Splice and dice detector
Nature Biotechnology pp 353 - 358 and pp 346 - 347
Using fiber optic bundles, scientists at University of California (San Diego) and Illumina (Boston, MA) have developed a sensitive method for tracking "alternative splicing," a trick used by cells to produce more than one protein from the same gene. The method should be useful for understanding the role of alternative splicing in human development and disease, and for solving a major puzzle of the recently sequenced human genome-the surprisingly small number of human genes.
Human cells make the most of the genes they inherit by cutting and pasting RNA gene transcripts in different ways, generating multiple proteins from a single gene. In theory, one could identify all the alternatively spliced RNAs in a cell sample simply by sequencing them, but this is still a slow, laborious process.
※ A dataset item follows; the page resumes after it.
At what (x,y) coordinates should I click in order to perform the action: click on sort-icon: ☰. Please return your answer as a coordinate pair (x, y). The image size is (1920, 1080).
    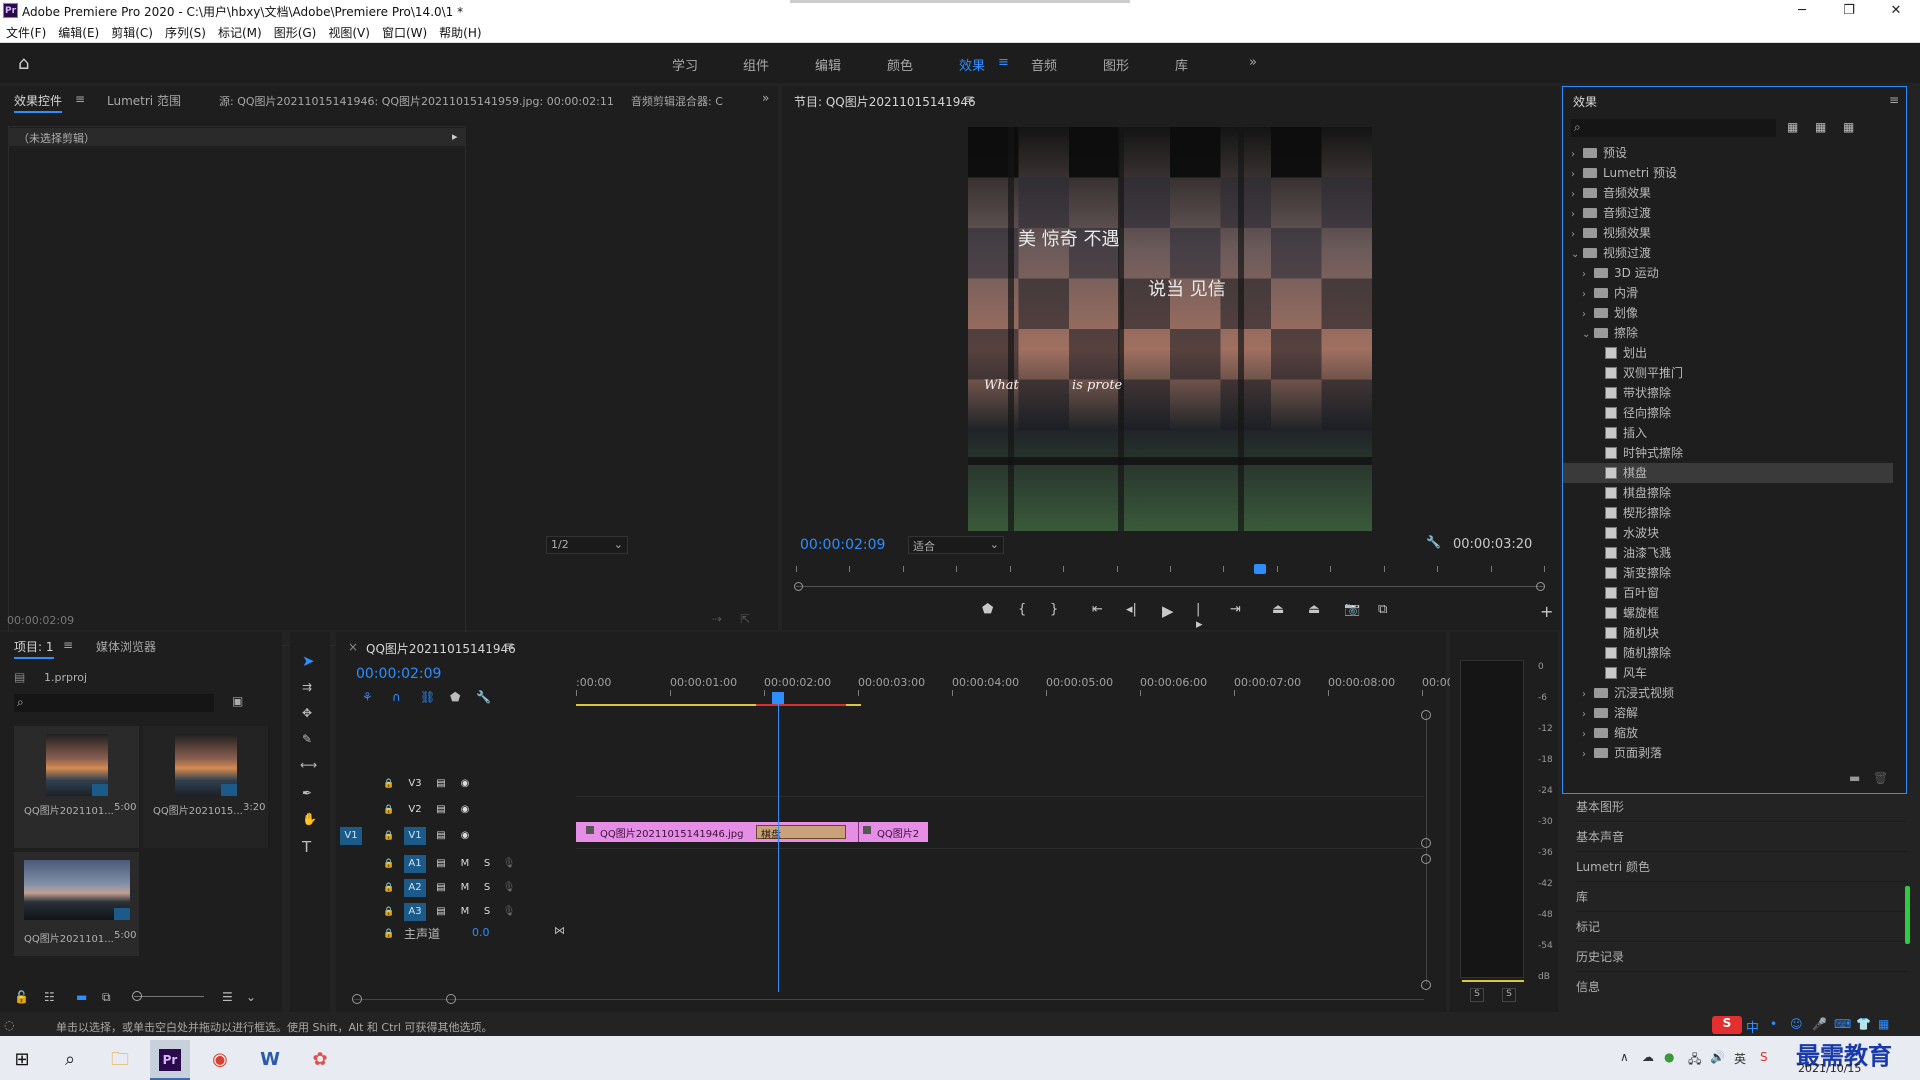
    Looking at the image, I should click on (228, 997).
Instead, Xiang-Dong Fu and his colleagues decided to look only at the regions of RNA (splice junctions) where splicing enzymes do their cutting. By determining how much of each splice junction is present in a particular sample, they hoped to reconstruct a global picture of alternative splicing in those cells.
The method is based on short, synthetic DNA molecules, called "oligos", that are complementary to the sequences on both sides of all possible splice junctions in the sample. The oligos bind to any splice junctions that are present and are then joined together by an enzyme, creating a longer oligo that is like a fingerprint of that particular splice junction. Finally, the amounts of each oligo fingerprint are measured on a fiber optic microarray.
Fu and his colleagues showed that the method is sensitive, allowing detection of alternatively spliced RNAs from less than 10 cells, and that it could be used to analyze the splice products of nearly 100 genes simultaneously.